Records from a collection:
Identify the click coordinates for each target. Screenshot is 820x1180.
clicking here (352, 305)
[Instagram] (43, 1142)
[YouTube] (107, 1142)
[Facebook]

### [Work required]
Print out every record again, exactly and in full.

### [Solved exercise]
Identify the click coordinates for each target. Screenshot is 820x1180.
clicking here (352, 305)
[Instagram] (43, 1142)
[YouTube] (107, 1142)
[Facebook]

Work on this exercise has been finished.